- [DIRECTION 1]: Print the part of the excerpt on differential entropy below, starting at "Now, the conditional" and ending at "this limit exists.".
- [DIRECTION 2]:
For each statement, decide whether it agrees with the excerpt on differential entropy below. Answer yes or no, and quote the deciding words of the excerpt.
(a) Translation changes the differential entropy.
(b) Two scenarios are considered for Z: a uniform random variable and a Gaussian random variable.
(c) A noisy version of the data is to be used in place of calculating the function directly.
- [DIRECTION 3]: In the excerpt on differential entropy below, what condition is attached to the definition given in Equation (12)?

[Begin EXCERPT TO READ]

Now, the conditional differential entropy $h\left(Z\right|X,Y)$ is in terms of these probability densities. It is useful that translation does not change the differential entropy, $h_{ϵ}(f(X,Y)+Z|X,Y)=h\left(Z\right|X,Y)$. In addition, Z is independent from $X,Y$, $h\left(Z\right|X,Y)=h(Z)$. Now, we define

$$\begin{array}{c}\hfill h\left(f(X,Y)\right|X,Y):=\underset{ϵ\to 0^{+}}{lim}{h}_{ϵ}(f(X,Y)+Z|X,Y)\end{array}$$

(12)

if this limit exists.

We consider two scenarios: (1) Z is a uniform random variable or (2) Z is a Gaussian random variable. If it is uniform in the interval $[-ϵ/2,ϵ/2],$ then the differential entropy is $h\left(Z\right)=ln\left(ϵ\right)$. If specifically, Z is Gaussian with zero mean and $ϵ$ standard deviation, then $h\left(Z\right)=\frac{1}{2}ln\left(2\pi e{ϵ}^2\right)$. Therefore, $h_{ϵ}(f(X,Y)+Z|X,Y)\to -\infty$ as $ϵ\to 0^{+}$ in both cases. Therefore, $h\left(f\right(X,Y\left)\right|X,Y\left)\right)$ is not finite in this definition (Equation (12)) as well. Thus, instead of calculating $X^{\prime }=f(X,Y)$, we need to use a noisy version of data $X^{\prime }=f(X,Y)+Z$. For that case,

$$\begin{array}{c}\hfill h\left(X^{\prime }\right|X,Y)=h\left(Z\right)=\left\{\begin{array}{cc}ln\left(ϵ\right);\hfill & Z\sim U(-ϵ/2,ϵ/2)\hfill \\ \frac{1}{2}ln\left(2\pi e{ϵ}^2\right);\hfill & Z\sim \mathcal{N}(0,{ϵ}^2)\hfill \end{array}\right.,\end{array}$$

(13)

where $U(-ϵ/2,ϵ/2)$ is the uniform distribution in the interval $[-ϵ/2,ϵ/2],$ and $\mathcal{N}(0,{ϵ}^2)$ is a Gaussian distribution with zero mean and $ϵ$ standard deviation.

Now, we focus on $h\left(X^{\prime }\right|X)$. If $X^{\prime }$ is just a function of X, then we can similarly show that: if $X^{\prime }=f\left(X\right),$ then

$$\begin{array}{c}\hfill h(f\left(X\right)+Z|X)=h\left(Z\right)=\left\{\begin{array}{cc}ln\left(ϵ\right);\hfill & Z\sim U(-ϵ/2,ϵ/2)\hfill \\ \frac{1}{2}ln\left(2\pi e{ϵ}^2\right);\hfill & Z\sim \mathcal{N}(0,{ϵ}^2).\hfill \end{array}\right.\end{array}$$

(14)

[End EXCERPT TO READ]
[Begin DATA LINES]

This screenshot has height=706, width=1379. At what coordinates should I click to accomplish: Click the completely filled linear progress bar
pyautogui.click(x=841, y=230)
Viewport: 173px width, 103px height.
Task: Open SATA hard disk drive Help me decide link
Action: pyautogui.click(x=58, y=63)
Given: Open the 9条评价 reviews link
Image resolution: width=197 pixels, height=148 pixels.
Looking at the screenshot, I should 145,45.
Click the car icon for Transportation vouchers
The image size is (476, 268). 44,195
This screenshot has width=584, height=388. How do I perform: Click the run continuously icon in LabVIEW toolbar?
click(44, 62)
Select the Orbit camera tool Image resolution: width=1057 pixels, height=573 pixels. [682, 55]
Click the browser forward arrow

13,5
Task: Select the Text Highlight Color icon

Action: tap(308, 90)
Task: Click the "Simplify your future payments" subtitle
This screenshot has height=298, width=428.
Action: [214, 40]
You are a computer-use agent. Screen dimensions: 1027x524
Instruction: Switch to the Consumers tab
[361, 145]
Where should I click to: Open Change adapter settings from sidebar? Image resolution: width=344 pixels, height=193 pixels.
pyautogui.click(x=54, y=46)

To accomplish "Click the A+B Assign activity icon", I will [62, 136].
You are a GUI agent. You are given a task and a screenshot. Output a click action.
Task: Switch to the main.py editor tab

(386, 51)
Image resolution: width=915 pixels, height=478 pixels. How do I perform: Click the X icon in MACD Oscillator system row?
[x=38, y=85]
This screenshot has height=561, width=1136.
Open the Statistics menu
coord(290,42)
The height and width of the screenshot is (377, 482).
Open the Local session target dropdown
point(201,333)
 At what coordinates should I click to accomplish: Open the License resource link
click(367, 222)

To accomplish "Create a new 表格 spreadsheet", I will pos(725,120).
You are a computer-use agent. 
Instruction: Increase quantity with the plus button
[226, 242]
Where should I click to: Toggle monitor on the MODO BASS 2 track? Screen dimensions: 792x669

[End DATA LINES]

- [WRITTEN SOLUTION 1]:
Now, the conditional differential entropy $h\left(Z\right|X,Y)$ is in terms of these probability densities. It is useful that translation does not change the differential entropy, $h_{ϵ}(f(X,Y)+Z|X,Y)=h\left(Z\right|X,Y)$. In addition, Z is independent from $X,Y$, $h\left(Z\right|X,Y)=h(Z)$. Now, we define

$$\begin{array}{c}\hfill h\left(f(X,Y)\right|X,Y):=\underset{ϵ\to 0^{+}}{lim}{h}_{ϵ}(f(X,Y)+Z|X,Y)\end{array}$$

(12)

if this limit exists.

- [WRITTEN SOLUTION 2]:
(a) No: "translation does not change the differential entropy"
(b) Yes: "(1) Z is a uniform random variable or (2) Z is a Gaussian random variable"
(c) Yes: "we need to use a noisy version of data"

- [WRITTEN SOLUTION 3]: The definition applies only if the limit exists.